Politique

Dialogue national au Gabon : Minlama insiste sur une commission vérité – justice – Pardon et réconciliation

Libreville, Vendredi 5 Avril 2024 (Infos Gabon) – Elle devra, selon lui, solder le lourd passif d’injustice, de violence, d’exclusion, de peur, d’abus et indemniser les victimes.

L’ancien candidat à la présidentielle de 2016, Dieudonné Minlama Mintogo a exprimé toute sa gratitude aux autorités de la transition pour avoir eu à convoquer ces assises, à l’Archevêque Métropolitain Monseigneur Jean Patrick Iba-ba, ainsi qu’au président de la RCA, Faustin Archange Touadéra, facilitateur de la CEEAC. Il souhaite que ce rendez-vous soit exceptionnel pour l’avenir du Gabon, pour tous ses fils et toutes ses filles.

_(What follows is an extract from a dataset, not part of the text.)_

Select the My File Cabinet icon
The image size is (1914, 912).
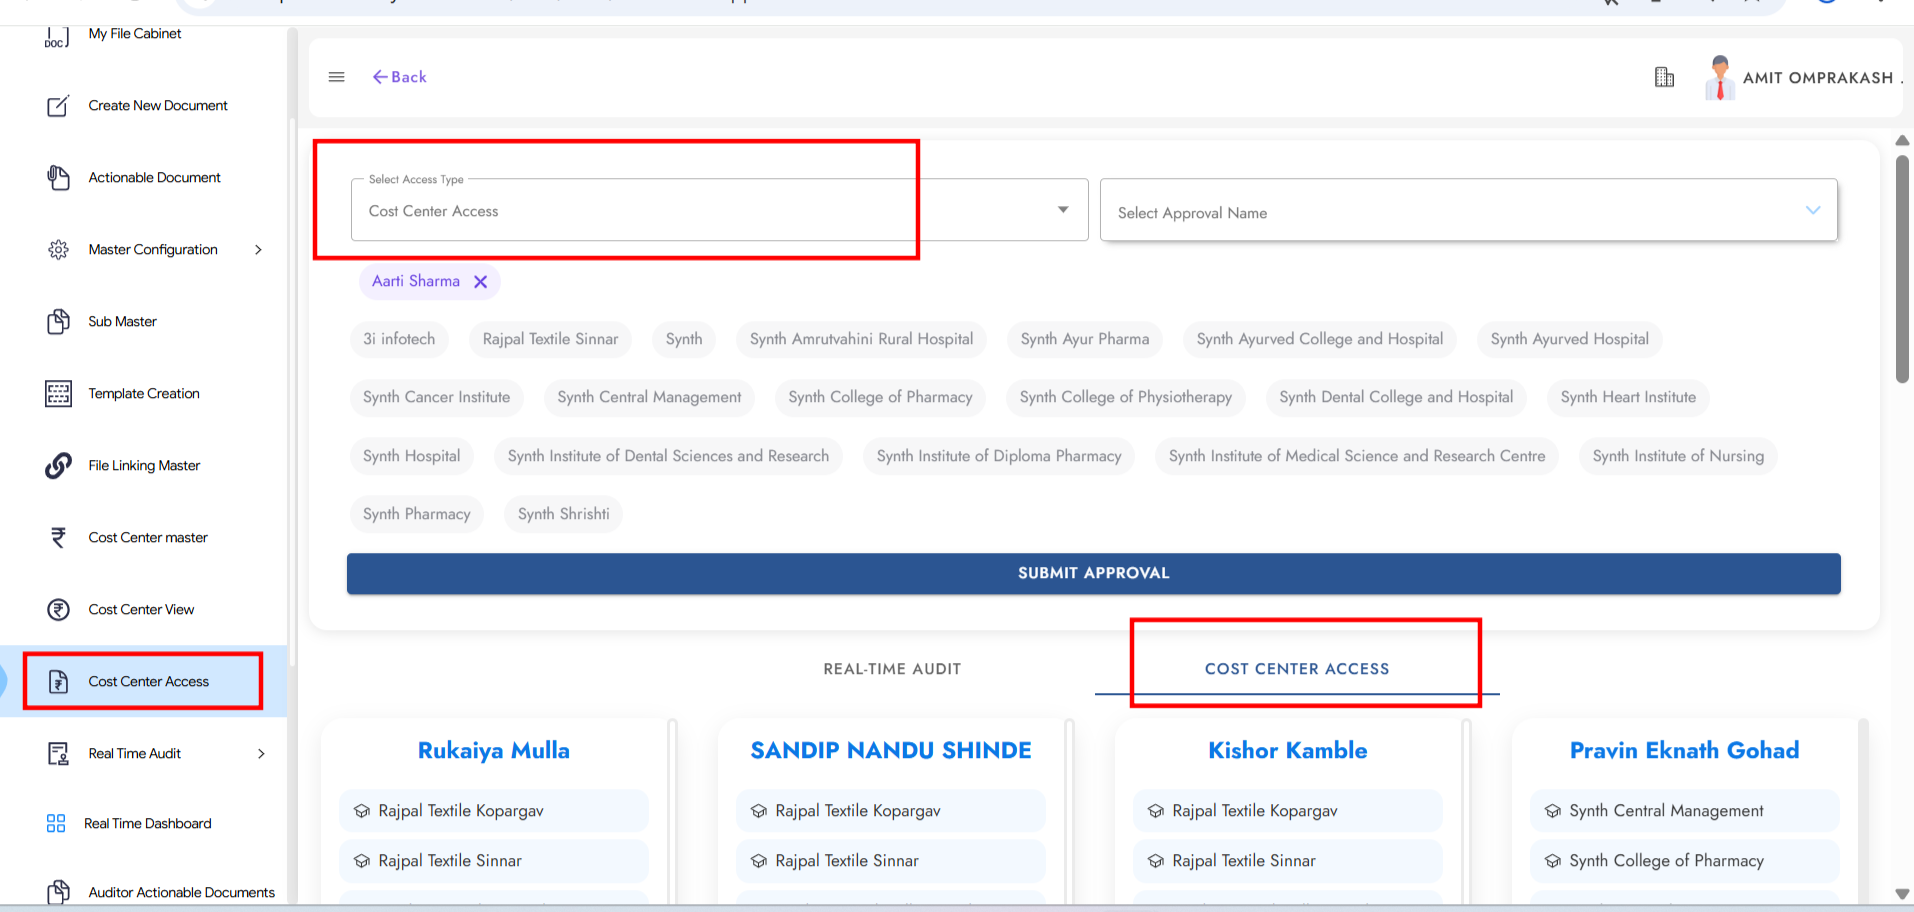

Le président du parti ‘’Ensemble Pour la République’’ a mis a profit le temps du dialogue national inclusif pour exprimer à l’endroit des autorités de la transition, l’Archevêque Métropolitain de Libreville, et au président de la RCA, sa gratitude.

« Mes félicitations vont d’abord à l’endroit du président de la transition qui s’est engagé à doter le pays d’une nouvelle constitution et des textes de loi devant favoriser l’organisation des élections libres et transparentes », a t-il avancé dans une déclaration datée du 3 avril 2024.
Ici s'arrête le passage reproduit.